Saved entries
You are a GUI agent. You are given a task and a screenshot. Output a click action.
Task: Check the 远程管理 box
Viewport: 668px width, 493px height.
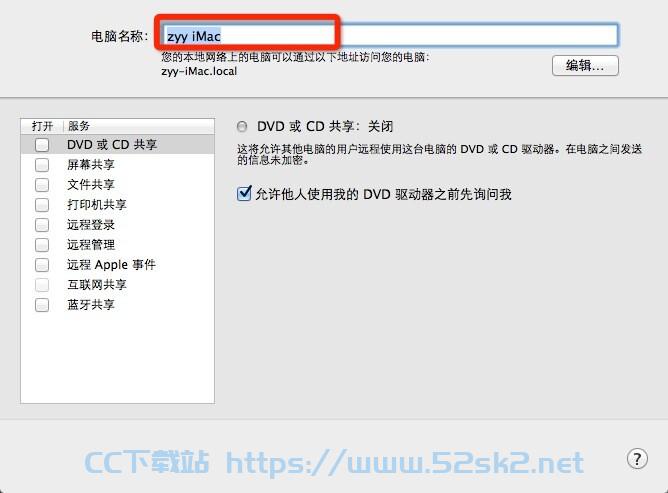[42, 245]
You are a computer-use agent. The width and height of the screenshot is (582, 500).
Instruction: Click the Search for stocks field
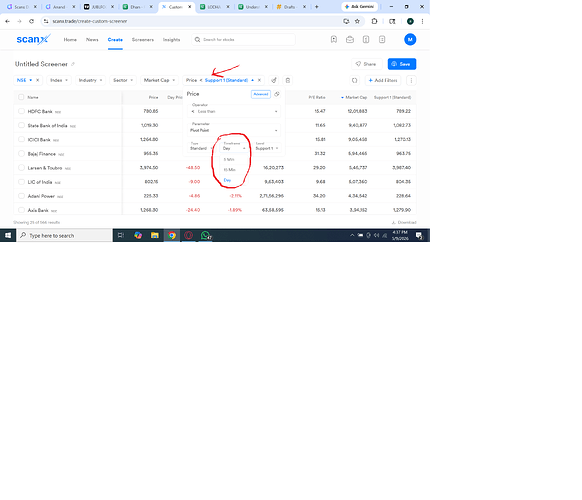click(243, 40)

=== Your instructions ===
Check every line of the records above for the string "screenshot". Copy those that hold it.

=== Problem solution ===
You are a GUI agent. You are given a task and a screenshot. Output a click action.
You are a computer-use agent. The width and height of the screenshot is (582, 500).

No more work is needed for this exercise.